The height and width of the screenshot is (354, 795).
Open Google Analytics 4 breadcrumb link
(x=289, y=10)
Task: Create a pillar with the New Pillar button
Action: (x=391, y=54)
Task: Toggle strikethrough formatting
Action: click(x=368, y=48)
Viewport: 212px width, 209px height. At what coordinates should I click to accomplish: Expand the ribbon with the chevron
========
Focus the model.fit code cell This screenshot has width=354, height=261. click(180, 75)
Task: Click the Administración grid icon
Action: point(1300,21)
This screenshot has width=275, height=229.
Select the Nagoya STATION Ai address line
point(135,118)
========
[Aim of the exercise]
Can you return, character for character, the lines of the records from the line with "This screenshot has width=275, height=229." up to and including the line with "point(135,118)"?

[Solved exercise]
This screenshot has width=275, height=229.
Select the Nagoya STATION Ai address line
point(135,118)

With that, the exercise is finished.